Sex strategies pose risks

Sex strategies pose risks

The number of HIV-negative men in Sydney who have unprotected casual sex with someone they believe to be of the same HIV status is on the rise, research to be presented next week shows.

Health authorities are also seeing an increase in the number of HIV-positive men who choose to have unprotected sex with other positive men.

The practice of choosing sex partners who appear to have the same HIV status, known as serosorting, is a strategy that could be increasing the risk of sexually transmissible infections.

Dr Limin Mao from the National Centre in HIV Social Research followed about 300 participants in the ongoing Health In Men (HIM) study of HIV-negative men between 2002 and 2005.

The proportion of casual partners these men perceived to be HIV-negative grew from six percent to 24 percent in that time.

More men are thinking that when they have unprotected anal intercourse with a casual partner they are more likely to be the same status as they are, Mao told Sydney Star Observer.

Mao will present the findings at the National Centre in HIV Social Research’s StigmaPleasurePractice conference at the University of NSW next week.
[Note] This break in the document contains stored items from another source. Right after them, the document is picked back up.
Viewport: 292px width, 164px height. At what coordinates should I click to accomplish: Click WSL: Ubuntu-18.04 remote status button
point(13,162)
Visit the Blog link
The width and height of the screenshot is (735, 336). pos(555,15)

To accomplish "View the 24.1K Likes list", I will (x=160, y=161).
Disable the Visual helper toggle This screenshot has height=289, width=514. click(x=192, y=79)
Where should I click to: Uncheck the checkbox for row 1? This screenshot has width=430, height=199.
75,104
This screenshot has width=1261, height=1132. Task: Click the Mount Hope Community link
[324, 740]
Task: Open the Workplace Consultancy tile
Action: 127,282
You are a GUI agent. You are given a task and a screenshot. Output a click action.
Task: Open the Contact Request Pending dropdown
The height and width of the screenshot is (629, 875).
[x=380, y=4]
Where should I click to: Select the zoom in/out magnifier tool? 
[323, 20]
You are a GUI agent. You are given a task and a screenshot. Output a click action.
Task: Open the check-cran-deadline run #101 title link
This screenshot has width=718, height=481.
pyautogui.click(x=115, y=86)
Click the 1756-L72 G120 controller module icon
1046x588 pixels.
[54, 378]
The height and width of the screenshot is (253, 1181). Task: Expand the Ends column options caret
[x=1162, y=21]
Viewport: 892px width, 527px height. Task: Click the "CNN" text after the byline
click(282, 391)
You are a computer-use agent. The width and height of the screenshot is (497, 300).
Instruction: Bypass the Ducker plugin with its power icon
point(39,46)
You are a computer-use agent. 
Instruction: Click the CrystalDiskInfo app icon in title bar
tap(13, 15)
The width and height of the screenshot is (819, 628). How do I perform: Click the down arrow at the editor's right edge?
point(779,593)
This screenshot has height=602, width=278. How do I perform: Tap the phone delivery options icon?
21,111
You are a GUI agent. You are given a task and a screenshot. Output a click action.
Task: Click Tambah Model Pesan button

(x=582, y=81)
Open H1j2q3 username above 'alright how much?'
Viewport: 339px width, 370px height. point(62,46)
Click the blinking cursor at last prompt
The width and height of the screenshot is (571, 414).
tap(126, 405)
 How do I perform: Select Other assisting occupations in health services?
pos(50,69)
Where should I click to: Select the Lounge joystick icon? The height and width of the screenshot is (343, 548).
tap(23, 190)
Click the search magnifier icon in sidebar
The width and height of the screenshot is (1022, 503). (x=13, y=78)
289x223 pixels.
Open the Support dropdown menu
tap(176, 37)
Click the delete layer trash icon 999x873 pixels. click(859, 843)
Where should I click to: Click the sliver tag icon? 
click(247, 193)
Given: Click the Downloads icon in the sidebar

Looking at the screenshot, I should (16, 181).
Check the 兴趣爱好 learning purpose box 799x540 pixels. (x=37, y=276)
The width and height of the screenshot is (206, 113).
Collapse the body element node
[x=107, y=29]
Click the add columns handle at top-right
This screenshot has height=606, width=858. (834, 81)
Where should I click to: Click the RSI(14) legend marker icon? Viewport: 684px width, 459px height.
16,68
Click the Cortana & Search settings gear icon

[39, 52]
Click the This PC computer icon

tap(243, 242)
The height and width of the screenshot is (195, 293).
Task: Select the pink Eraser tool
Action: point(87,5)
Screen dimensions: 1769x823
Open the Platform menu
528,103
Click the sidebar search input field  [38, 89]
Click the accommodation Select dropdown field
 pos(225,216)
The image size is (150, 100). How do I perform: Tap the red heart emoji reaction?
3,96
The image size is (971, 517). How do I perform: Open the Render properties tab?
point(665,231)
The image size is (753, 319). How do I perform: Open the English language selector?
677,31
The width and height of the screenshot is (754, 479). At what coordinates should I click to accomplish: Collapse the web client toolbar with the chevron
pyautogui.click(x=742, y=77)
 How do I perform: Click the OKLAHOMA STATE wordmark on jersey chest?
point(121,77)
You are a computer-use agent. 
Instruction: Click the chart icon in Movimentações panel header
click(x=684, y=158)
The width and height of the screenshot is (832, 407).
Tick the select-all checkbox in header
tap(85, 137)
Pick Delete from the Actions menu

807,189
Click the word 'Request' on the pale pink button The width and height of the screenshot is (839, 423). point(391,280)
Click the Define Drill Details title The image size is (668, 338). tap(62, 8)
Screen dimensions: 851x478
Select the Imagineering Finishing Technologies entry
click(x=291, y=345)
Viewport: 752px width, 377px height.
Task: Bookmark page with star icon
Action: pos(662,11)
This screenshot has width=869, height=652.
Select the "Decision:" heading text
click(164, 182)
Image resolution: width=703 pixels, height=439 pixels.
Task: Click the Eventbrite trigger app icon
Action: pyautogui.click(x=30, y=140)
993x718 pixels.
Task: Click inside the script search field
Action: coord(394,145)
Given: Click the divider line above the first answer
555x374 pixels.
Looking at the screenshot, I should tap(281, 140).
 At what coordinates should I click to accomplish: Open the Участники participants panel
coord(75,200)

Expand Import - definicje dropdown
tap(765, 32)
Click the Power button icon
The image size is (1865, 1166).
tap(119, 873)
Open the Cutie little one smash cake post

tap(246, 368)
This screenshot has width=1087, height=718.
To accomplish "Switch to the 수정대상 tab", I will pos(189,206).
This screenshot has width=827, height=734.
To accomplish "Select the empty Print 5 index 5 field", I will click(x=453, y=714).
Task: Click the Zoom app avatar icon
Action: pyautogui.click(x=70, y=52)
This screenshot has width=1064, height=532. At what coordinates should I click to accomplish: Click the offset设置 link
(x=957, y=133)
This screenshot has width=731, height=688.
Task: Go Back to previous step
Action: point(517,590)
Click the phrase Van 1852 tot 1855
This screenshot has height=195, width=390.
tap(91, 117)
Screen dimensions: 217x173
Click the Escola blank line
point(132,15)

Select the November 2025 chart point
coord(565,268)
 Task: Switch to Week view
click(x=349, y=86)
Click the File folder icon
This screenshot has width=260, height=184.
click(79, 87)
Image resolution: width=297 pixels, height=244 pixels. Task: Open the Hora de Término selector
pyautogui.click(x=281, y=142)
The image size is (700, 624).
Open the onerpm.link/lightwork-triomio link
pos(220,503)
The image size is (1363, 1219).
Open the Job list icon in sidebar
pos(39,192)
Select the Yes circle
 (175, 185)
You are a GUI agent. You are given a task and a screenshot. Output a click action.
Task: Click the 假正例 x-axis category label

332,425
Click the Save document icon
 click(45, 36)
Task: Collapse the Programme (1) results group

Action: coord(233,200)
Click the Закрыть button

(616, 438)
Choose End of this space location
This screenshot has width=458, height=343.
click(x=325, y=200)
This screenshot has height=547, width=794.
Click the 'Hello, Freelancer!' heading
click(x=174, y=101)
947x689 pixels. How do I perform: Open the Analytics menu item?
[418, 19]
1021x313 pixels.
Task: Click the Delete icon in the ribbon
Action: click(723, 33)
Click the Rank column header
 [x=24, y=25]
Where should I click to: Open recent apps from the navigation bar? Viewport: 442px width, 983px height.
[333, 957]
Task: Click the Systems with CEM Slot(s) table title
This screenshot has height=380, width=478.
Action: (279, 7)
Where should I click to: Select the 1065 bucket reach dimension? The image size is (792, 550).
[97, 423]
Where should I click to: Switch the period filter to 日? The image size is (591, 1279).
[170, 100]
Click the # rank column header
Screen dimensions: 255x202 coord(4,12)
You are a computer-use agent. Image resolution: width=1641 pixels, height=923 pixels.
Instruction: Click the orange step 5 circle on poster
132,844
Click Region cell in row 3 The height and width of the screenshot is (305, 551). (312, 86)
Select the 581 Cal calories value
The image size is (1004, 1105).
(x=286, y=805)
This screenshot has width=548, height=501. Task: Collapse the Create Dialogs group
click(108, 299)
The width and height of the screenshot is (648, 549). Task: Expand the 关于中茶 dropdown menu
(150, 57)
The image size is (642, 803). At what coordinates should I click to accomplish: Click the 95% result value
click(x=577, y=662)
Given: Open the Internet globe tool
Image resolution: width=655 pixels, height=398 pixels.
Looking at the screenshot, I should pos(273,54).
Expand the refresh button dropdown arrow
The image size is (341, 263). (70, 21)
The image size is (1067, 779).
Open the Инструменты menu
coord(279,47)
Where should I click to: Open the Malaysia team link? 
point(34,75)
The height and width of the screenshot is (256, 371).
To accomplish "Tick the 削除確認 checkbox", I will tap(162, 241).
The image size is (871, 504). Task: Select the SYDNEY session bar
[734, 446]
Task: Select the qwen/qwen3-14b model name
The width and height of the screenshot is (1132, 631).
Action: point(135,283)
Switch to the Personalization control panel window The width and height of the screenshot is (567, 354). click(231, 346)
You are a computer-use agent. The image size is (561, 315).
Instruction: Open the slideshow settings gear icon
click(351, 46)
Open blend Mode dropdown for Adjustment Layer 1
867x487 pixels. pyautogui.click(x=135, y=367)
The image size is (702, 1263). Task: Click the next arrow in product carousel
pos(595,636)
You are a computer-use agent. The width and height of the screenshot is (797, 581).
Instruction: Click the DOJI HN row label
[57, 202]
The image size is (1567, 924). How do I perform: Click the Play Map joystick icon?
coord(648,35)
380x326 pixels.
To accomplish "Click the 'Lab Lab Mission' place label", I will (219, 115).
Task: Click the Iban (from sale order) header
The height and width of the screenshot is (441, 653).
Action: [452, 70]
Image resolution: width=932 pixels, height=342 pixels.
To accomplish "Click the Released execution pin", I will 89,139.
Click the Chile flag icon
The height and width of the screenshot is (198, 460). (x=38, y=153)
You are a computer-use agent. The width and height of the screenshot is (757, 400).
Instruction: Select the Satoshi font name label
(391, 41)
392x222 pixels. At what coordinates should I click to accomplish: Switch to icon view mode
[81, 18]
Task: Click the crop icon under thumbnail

The research is also due for publication in the medical journal AIDS next month.

Mao said HIM participants who reported unprotected casual anal sex were in the minority.

But the findings were still a concern because they suggested more HIV-negative men were using serosorting, which was an unreliable risk-reduction practice.

We’re sceptical of how effective this negative-negative serosorting is if applied as a risk-reduction strategy, Mao said.

[Casual partners] could be recent seroconverters not knowing themselves to be HIV-positive.

Growing rates of STIs in the gay community also made serosorting risky.

We’re just saying if people continually adopt this strategy to replace condom use in casual sex, it could be problematic, Mao said.

ACON chief executive Stevie Clayton told the Star separate research showed serosorting was also on the rise among Sydney’s HIV-positive community.

When you compare that to the stuff that Limin’s reporting from the HIM study, what it shows you really clearly is that serosorting is happening more and is possibly much more successful for positive guys, Clayton said.

If we’ve got two positive guys having sex, the risk of HIV transmission becomes a risk of superinfection, but not a risk of HIV transmission as we know it.

But we do think that [HIV-positive men] using serosorting rather than condoms is to some extent responsible for the large increase we’ve seen in syphilis in recent years.

Clayton said some men might be serosorting because they were tired of using a condom all the time or because they thought unprotected sex was better.

So they’re looking for ways to have sex without condoms but minimise their risk.

The challenge of course is to make sure they understand that there are very real risks still attached to serosorting.

Delegates at the StigmaPleasurePractice conference on 20 and 21 April will discuss current research and the themes of stigma and pleasure as they relate to drugs and sex.

The idea is to set up a bit of a dialogue with different perspectives, conference co-convenor Martin Holt told the Star.